A question that's been rattling around my head lately
I want to throw something out and see where the community takes it.
We tend to study history through the lens of power - empires, wars, leaders, revolutions. Great Man theory, geopolitics, economics. That's the default.
But there's a growing argument that the real engine of historical change is something far less dramatic: infrastructure. Roads. Aqueducts. Undersea cables. Sewage systems. Shipping containers.
The Roman Empire didn't fall because of barbarians or decadence - it fell when the roads couldn't be maintained. The British Empire wasn't built on military genius - it was built on naval logistics and telegraph cables. The modern global order arguably owes more to the standardised shipping container than to any treaty or ideology.
So here's the challenge:
Pick any major historical event or shift. Now explain it purely through infrastructure rather than through people or politics.

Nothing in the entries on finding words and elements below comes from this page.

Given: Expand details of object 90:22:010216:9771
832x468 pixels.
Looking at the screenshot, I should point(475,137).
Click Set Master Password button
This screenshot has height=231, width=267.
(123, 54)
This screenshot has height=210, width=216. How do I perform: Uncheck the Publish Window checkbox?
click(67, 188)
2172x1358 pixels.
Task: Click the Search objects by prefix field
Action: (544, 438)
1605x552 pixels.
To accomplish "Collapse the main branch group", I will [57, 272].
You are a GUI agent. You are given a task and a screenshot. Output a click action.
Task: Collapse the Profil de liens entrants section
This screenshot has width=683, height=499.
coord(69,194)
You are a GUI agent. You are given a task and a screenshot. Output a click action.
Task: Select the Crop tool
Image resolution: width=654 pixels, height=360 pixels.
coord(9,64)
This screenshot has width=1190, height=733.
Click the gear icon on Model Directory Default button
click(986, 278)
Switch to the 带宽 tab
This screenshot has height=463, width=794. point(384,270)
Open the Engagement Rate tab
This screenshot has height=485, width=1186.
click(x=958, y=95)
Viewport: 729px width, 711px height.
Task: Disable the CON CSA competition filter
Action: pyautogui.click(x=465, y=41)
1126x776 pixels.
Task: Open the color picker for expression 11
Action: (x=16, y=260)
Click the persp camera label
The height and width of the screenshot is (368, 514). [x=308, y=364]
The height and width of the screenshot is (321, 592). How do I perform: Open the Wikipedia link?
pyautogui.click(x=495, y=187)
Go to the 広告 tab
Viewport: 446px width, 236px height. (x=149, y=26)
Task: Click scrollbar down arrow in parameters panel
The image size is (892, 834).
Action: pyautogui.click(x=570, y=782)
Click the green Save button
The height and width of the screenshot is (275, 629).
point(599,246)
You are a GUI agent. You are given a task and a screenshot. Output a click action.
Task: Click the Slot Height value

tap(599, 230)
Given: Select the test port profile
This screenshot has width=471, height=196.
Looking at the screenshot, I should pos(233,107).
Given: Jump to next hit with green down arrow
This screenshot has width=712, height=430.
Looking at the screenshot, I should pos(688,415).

I'll start: The French Revolution. The standard narrative is Enlightenment ideas and an out-of-touch monarchy. Infrastructure lens? France's road network centralised everything through Paris, meaning grain shortages in the provinces hit the capital harder than anywhere else. Paris starved while other regions coped. The concentration of hungry, angry people in one place, with direct access to the seat of power, made revolution almost inevitable. The roads did it.
Your turn. Break something open for us.